I used this strategy for Universal when I visited last year, but it was largely so that I could make a one day trip before Dragon Challenge closed than because I'd need it for the main trip in the fall (that said, it did allow me to spread out three days at the resort). If you are certain you'll be making two trips to Universal in a year, and especially if those trips are on dates the seasonal pass is valid (aka not in March, April, July, or December), it's absolutely worth considering the pass approach.

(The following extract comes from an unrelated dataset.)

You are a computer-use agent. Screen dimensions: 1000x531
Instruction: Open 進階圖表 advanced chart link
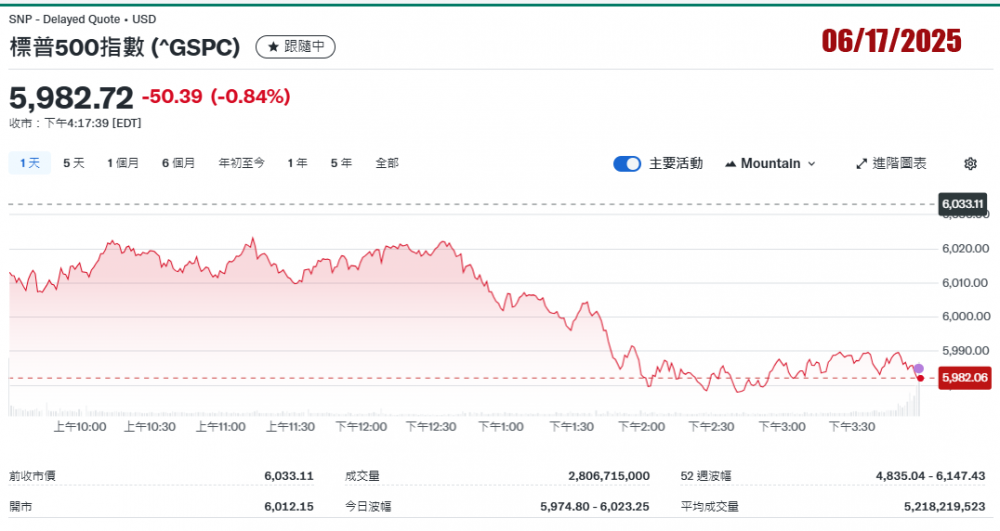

For Walt Disney World, the math is a bit more challenging. In order to benefit from a pass, you need to do at least two trips with at least four park days each, with park hopping on most of your days. Without park hopping, you'd need two trips with eight park days each. More likely than not, unless you regularly visit Walt Disney World twice in a calendar year, a pass won't make that much sense there.

May 29, 2018 at 2:57 PM

If I already have a deluxe Disneyland annual pass and I upgrade to the super duper pass thats good for both coasts, how many days would I need to stay in florida to break even?

May 29, 2018 at 3:53 PM

The family's approach to buying DL's annual passes was centered in the flexibility to go when we want, but that was a local perspective. I didn't need to consider breakeven because I knew we'd get double or more the value. And, we keep and eagle eye on spending inside the park. If you're not local, buying a WDW annual pass is a whole different animal (get your Scrooge McDuck hat out and a sharp pencil). Having an AP for us drove more visits to the park but we didn't give the value back by thinking having a 10% or more discount on food and merchandise made us feel special. It just diminished the savings. If I had a WDW AP living in CA, would I be planning extra visits beyond my normal visiting habit, probably, that's the hook. There's no point in buying a pass unless you're getting incremental value, not breakeven.

May 29, 2018 at 4:00 PM

If you're a Florida Resident and reading this, I've found the best value is the Silver pass. Yes, it has blackout dates like Easter, most of the summer aka hell and Thanksgiving and Christmas but who really wants to go at those times unless they absolutely have to?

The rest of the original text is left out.